= TASK DIRECTIONS =
Print the lines below from the line with "Click the yellow" to the line with "Click the 4450.79 price axis label" exactly, keeping both ends, and print no pictures.
INFORMATION PROVIDED Block Start
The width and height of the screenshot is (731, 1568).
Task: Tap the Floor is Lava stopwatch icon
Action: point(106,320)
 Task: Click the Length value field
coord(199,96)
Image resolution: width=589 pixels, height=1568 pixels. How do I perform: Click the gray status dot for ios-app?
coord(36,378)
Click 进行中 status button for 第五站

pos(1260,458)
INFORMATION PROVIDED Block End
INFORMATION PROVIDED Block Start
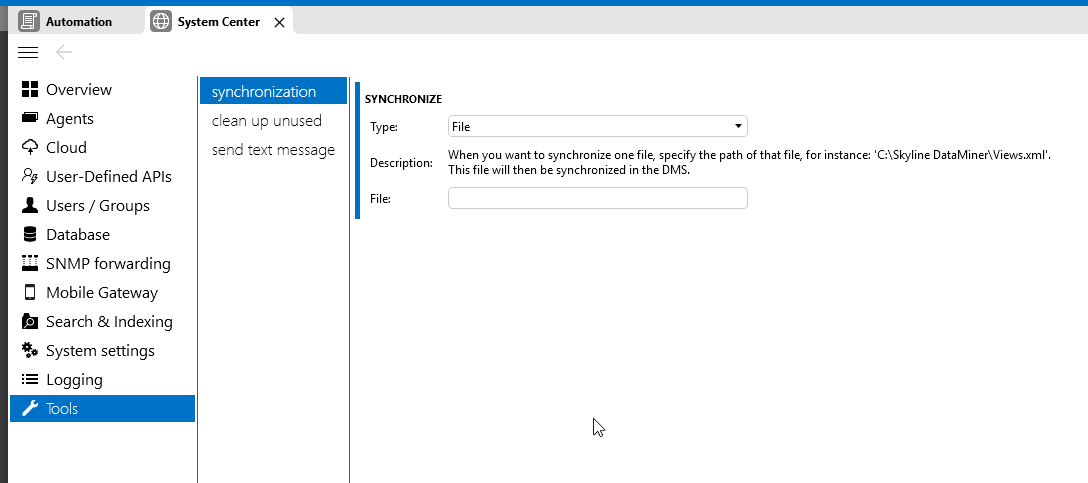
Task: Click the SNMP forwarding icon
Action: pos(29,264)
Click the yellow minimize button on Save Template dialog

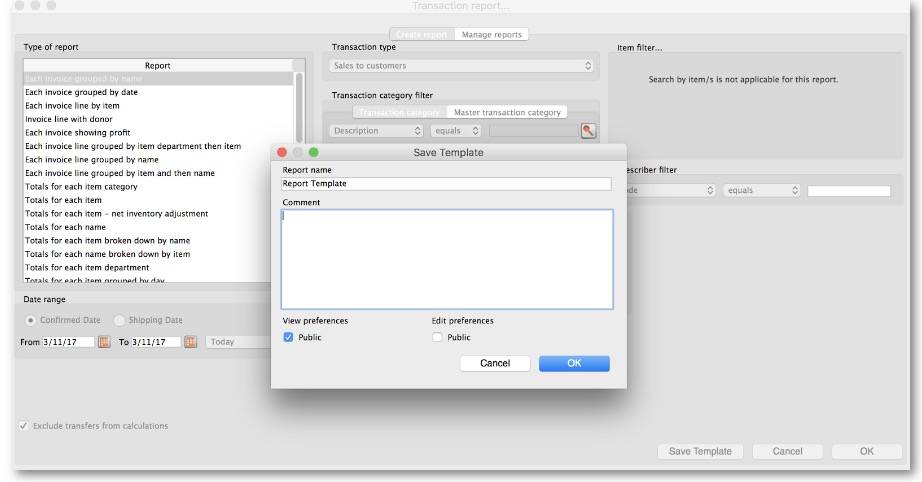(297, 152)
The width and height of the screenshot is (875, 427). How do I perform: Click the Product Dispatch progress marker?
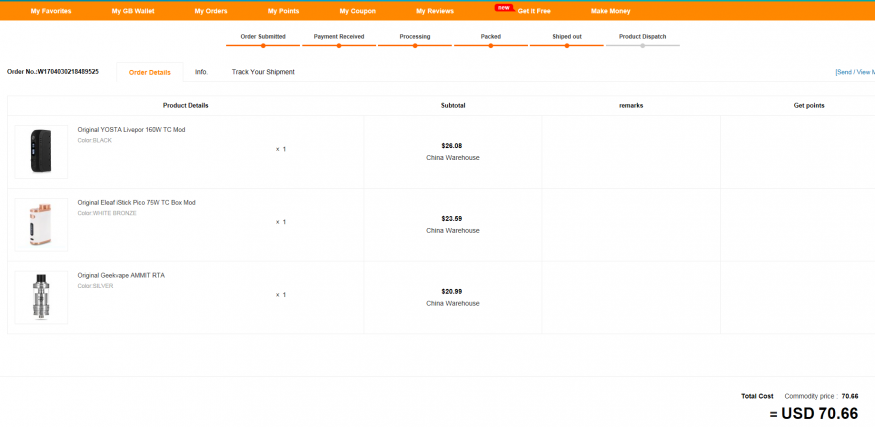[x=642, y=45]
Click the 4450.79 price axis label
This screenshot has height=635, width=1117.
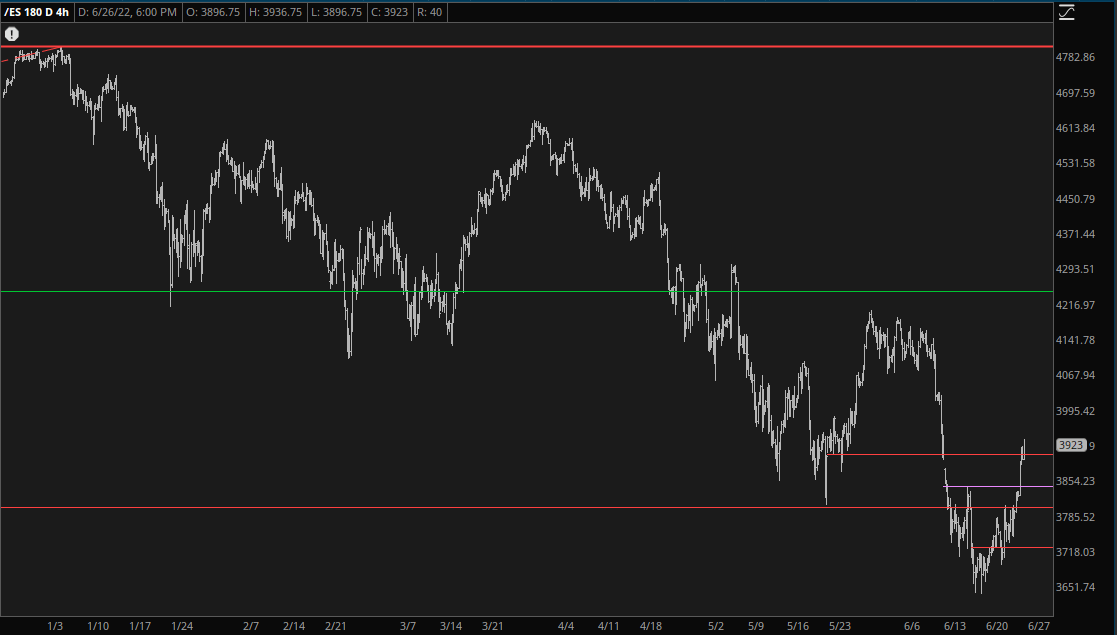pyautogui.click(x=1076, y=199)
INFORMATION PROVIDED Block End
= ANSWER TO THIS EXERCISE =
Click the yellow minimize button on Save Template dialog

(297, 152)
The width and height of the screenshot is (875, 427). How do I perform: Click the Product Dispatch progress marker?
[x=642, y=45]
Click the 4450.79 price axis label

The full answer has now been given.